Mottaki, a former foreign minister, and parliamentarian said the unity council has started talks with potential candidates to get familiar with their plans and their cabinet makeup.
Raisi ran against President Rouhani in the 2017 elections.
The presidential elections in Iran will be held on June 18.
Almost all analysts and even ordinary citizens predict that the main competition in the June elections will be between rival principlist candidates.
So far, potential principlist candidates are Raisi; Parliament Speaker Mohammad Baqer Qalibaf; former Supreme National Security Council secretary Saeed Jalili; Expediency Council secretary Mohsen Rezaei; former parliament speaker Ali Larijani; and Rostam Qassemi and Mohammad Saeed, both chiefs of the Khatam al-Anbiya Construction Headquarters, the construction body of the IRGC.
So far, former defense minister Hossein Dehqan who currently acts as military advisor to the Leader, and former diplomat Ramin Mehmanparast have openly announced their presidential candidacy.
Dehqan, who was minister in President Hassan Rouhani’s first administration, has said he will be contesting the elections independently and said has no affiliation to any political faction.
Mehmanparast has also said a presidential candidate should have cohesive plans for running the country.

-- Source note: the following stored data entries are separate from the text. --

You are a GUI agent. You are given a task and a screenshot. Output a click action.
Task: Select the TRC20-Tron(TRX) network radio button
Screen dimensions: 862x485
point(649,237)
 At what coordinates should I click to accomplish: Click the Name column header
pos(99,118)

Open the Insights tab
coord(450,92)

Atrianfar, a key member of the pro-reform Construction Party, has announced they may back a Larijani candidacy if their favored candidates are not endorsed by the oversight Guardian Council.

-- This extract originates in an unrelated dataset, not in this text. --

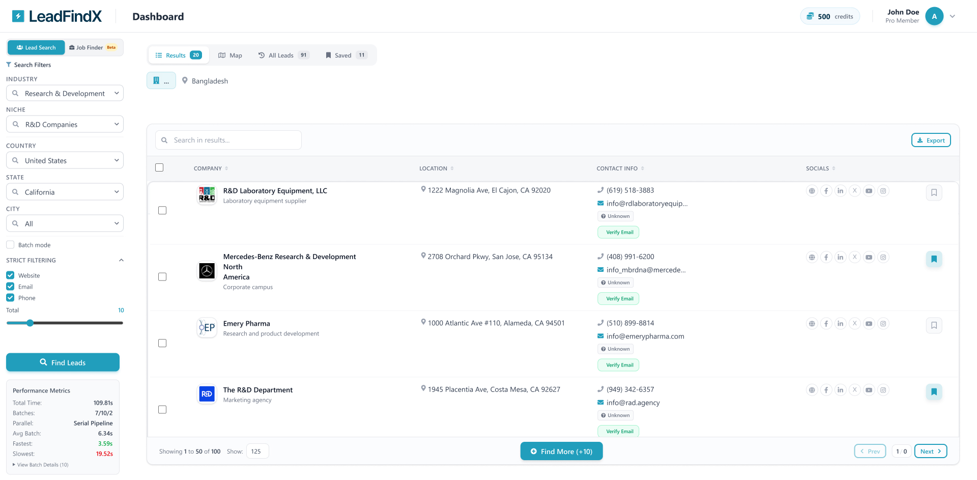
Task: Collapse the Strict Filtering section
Action: pyautogui.click(x=121, y=260)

However, Mohammad Javad Haqshenas, a member of the National Confidence Party, has said the reformist faction won’t back Larijani in he runs for the presidential post.
Haqshenas also said the political climate in the country in the current year is different from 2013 in which reformists backed moderate candidate Hassan Rouhani.

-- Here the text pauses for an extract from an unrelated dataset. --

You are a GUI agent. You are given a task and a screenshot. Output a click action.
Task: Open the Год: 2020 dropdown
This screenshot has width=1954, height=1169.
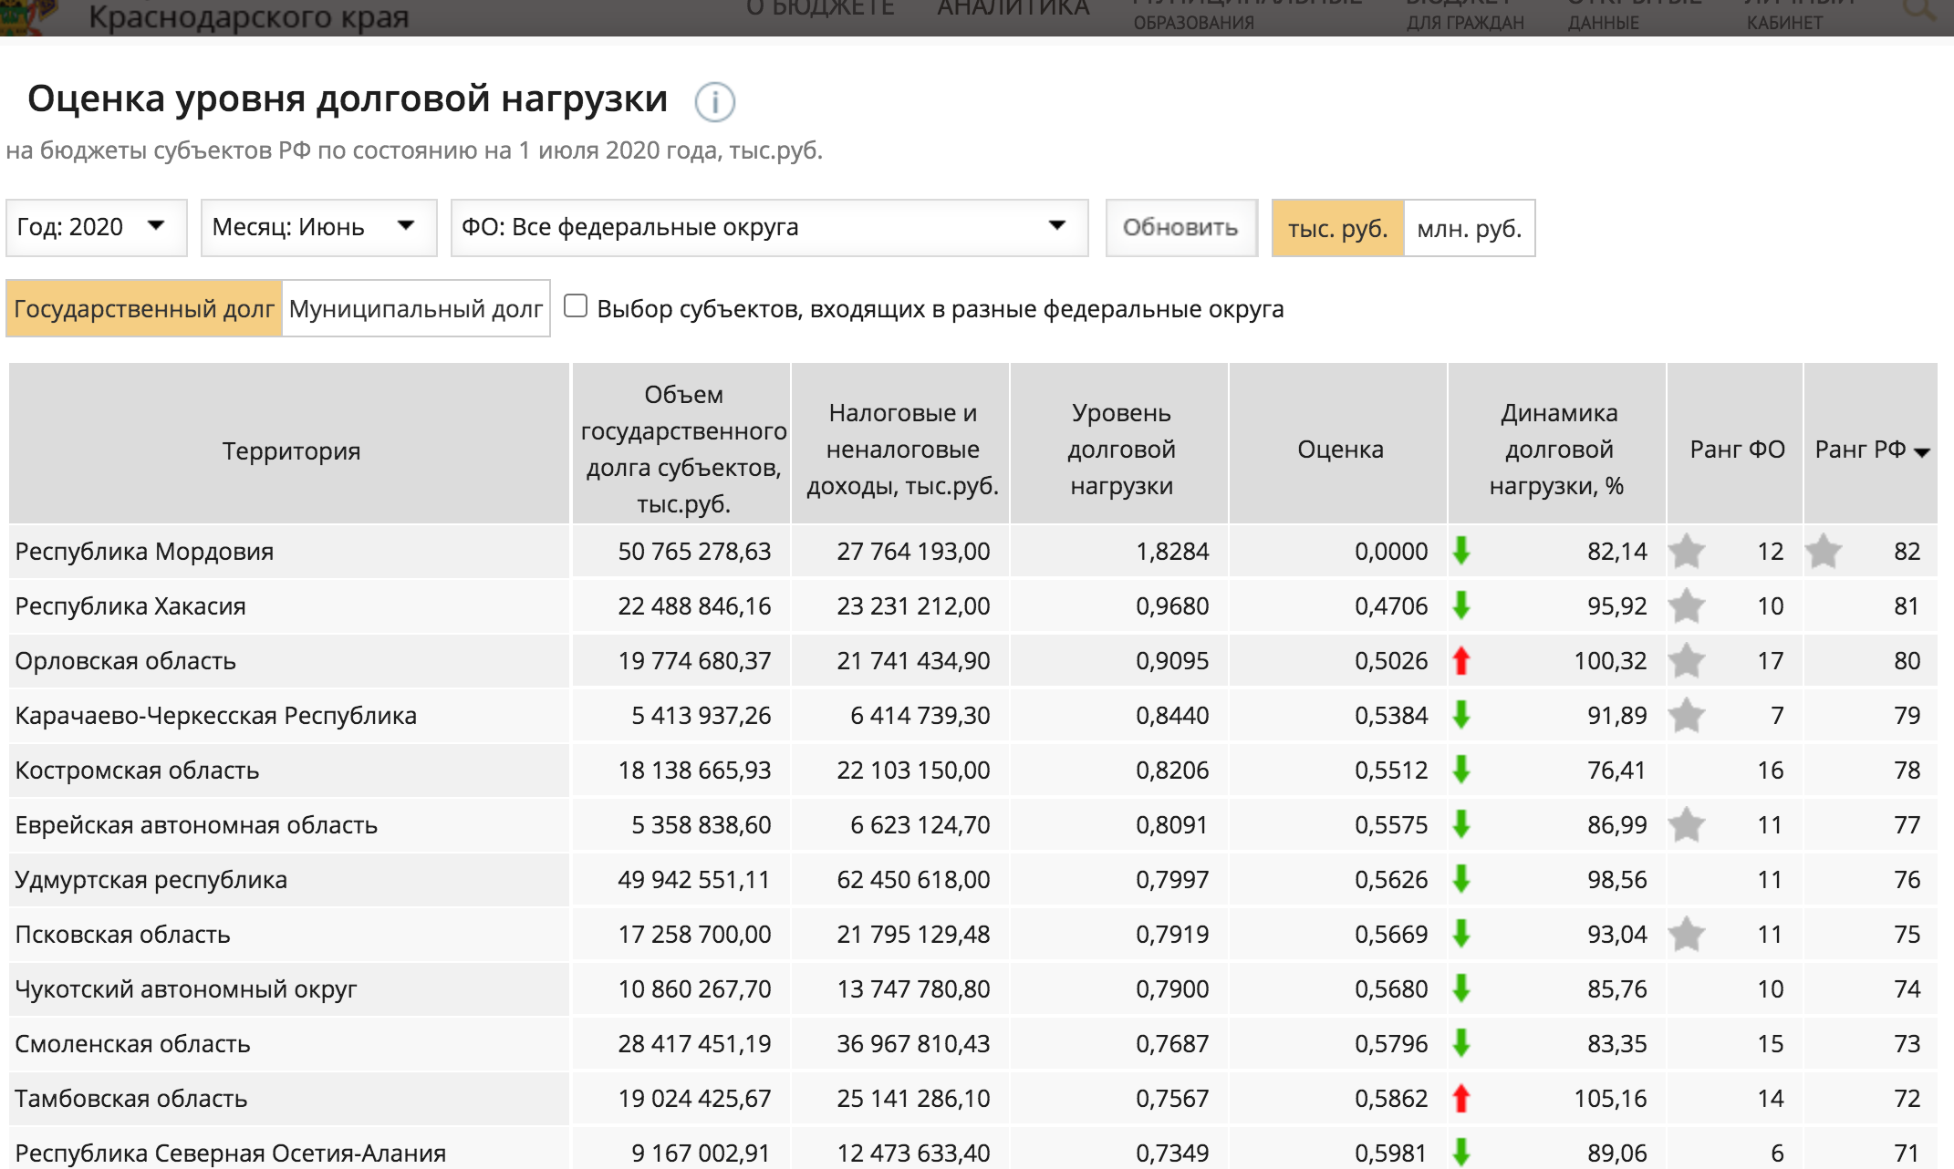click(x=96, y=227)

“The political climate of the country in 1400 (the current Iranian year) is different from (13)92 and the choice between bad and worse will no longer produce results,” he told the Mehr news agency in an interview published on Saturday.
He said even if the leader of reformists back a particular candidate, the reformist groups will not back that candidate.
Former president Mohammad Khatami is considered the leader of the reformist faction. In the two previous presidential elections, he backed Rouhani.
Haqshenas, who is currently a member of the Tehran City Council, also defended elections based on party lines, saying, “If a candidate from a party comes to (election) scene and is elected, naturally his party will be held responsible for the performance of president.”
The member of the central council of the National Confidence Party said in 2013 “we were caught in a situation in which we had no alternative other than supporting Hassan Rouhani because reformists were still being haunted by results of the 2005 presidential election in which Mahmoud Ahmadinejad won the votes.
In that atmosphere in which reformists wanted to protect their status in the elections they preferred to announce tendency toward a candidate who was closer to “reform thinking” and thereby an “unwritten coalition” was formed between reformists, moderates, and moderate principlists and these three factions backed Rouhani and they won the elections, Haqshenas stated.